France & New England Volume 1

France and New England 1 COVER FRONT ONLYby Allan Forbes & Paul Cadman

The State Street Bank, which published this book as part of a series of three about France and New England to mark the 100th anniversary of the visit of the Marquis de Lafayette to Boston, was given a charter in 1792 by none other than John Hancock, in his role as governor of Massachusetts. Its original name was the Union Bank.

Eventually Union Bank merged with the State Street Trust Company, which had been established in 1891. In time the name was shortened to the State Street Corporation, which today is custodian for over six trillion dollars in assets. But it retains a clipper ship as its logo, and is still headquartered in Boston.

Connections with the founding of the United States made the bank very conscious of its history, and it not only supported scholarly publications but actively collected prints, maps, hanging lanterns, even harpoons – becoming a historical museum about old Massachusetts.

For many years, the prime mover in the bank’s vigorous collecting was Allan Forbes, a scion of the celebrated Brahmin family of Forbes. Graduating from Harvard, he went to work for State Street in 1899 and became president in 1911, then chairman of the board until his death in 1955.

He was eclectic in his antiquarian interests and even produced a highly useful study of clipper ships on sailing cards.
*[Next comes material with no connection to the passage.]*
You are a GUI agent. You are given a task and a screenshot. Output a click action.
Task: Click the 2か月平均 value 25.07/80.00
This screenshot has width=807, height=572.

If one asks why the head of a large financial concern would take time for such esoteria, perhaps it suffices to say he was a real Bostonian and a quote from Fortune Magazine in 1933 is apt: “The more or less romantic individuals who delight to discover in any community its sources of real power would find this whole Boston hierarchy – social, financial, and political – very little to their taste. At the top, but in another dimension altogether, are the Bostonians. Time cannot wither nor custom scale their infinite variety of sound investments. Social power is theirs. Civilization is theirs.” Three volumes about France and New England are thus easily understood.